How To Build High-Performing Tech Teams
How To Build High-Performing Tech Teams
In 2016 Google announced that it had discovered the secret ingredients for the perfect team. After analysing interviews and data for years, it found that effective team performance is driven by the average level of emotional intelligence among the members, and the degree of communication between them.
Wider scientific evidence puts more focus on individuals’ personalities as playing a significant role in determining team performance.
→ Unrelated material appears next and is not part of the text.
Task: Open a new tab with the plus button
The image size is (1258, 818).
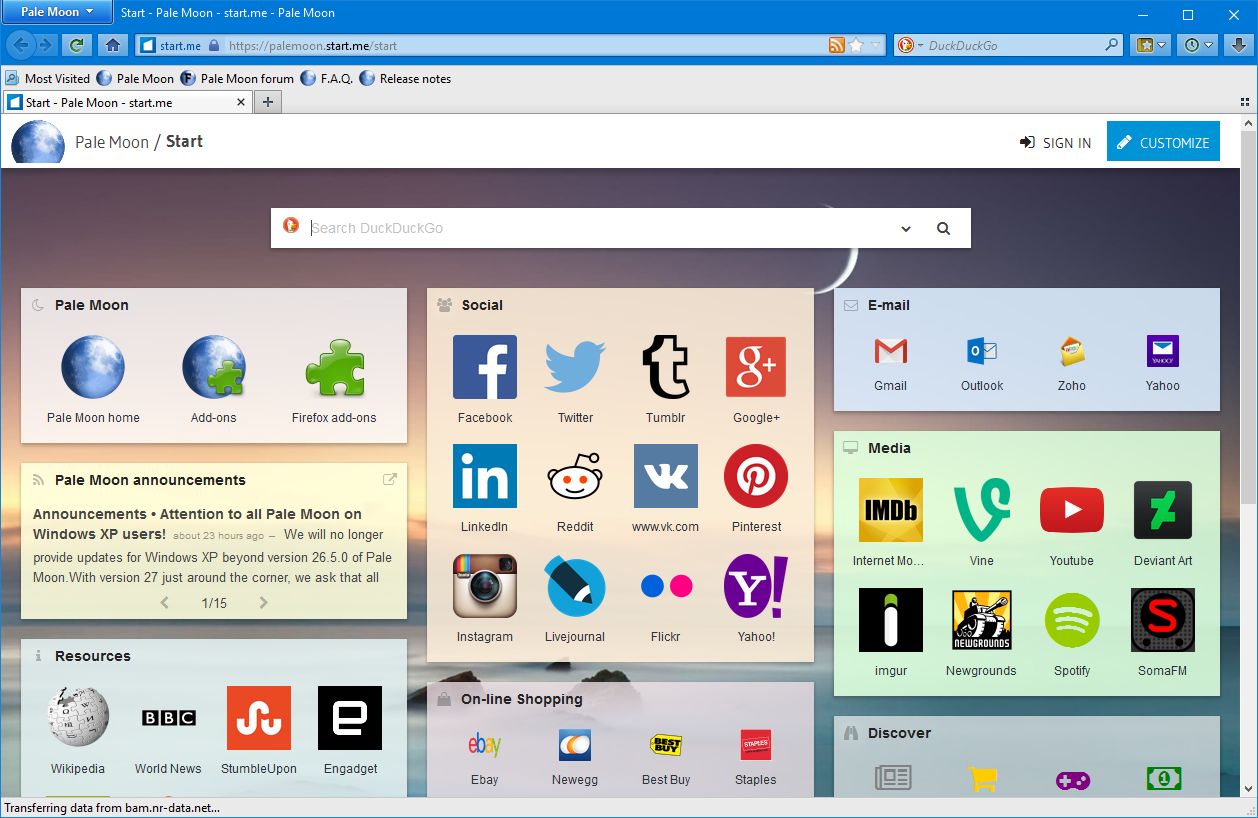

In particular, personality affects:
- Your role within the team
- How you interact with the rest of the team
- Whether your values and core beliefs are synonymous with the team
This combination of psychological factors and communication dynamics are the main determinants of whether people can work well together. But what about when there seem to be substantial compatibility issues between you and your colleagues, regardless of how similar your expertise and technical backgrounds are? This is where applying personality theory from the very outset of a team collaboration can really pay dividends in producing better results.
The origins of personality theory can be traced back to the fifth century BC, when Hippocrates identified four distinct energies exhibited by different people. Swiss psychologist Carl Gustav Jung wrote about the model of personality in his 1921 work “Psychological Types”. Jung’s work on personality and preferences has since been adopted as the seminal work in understanding personality and has been the subject of study by thousands of researchers.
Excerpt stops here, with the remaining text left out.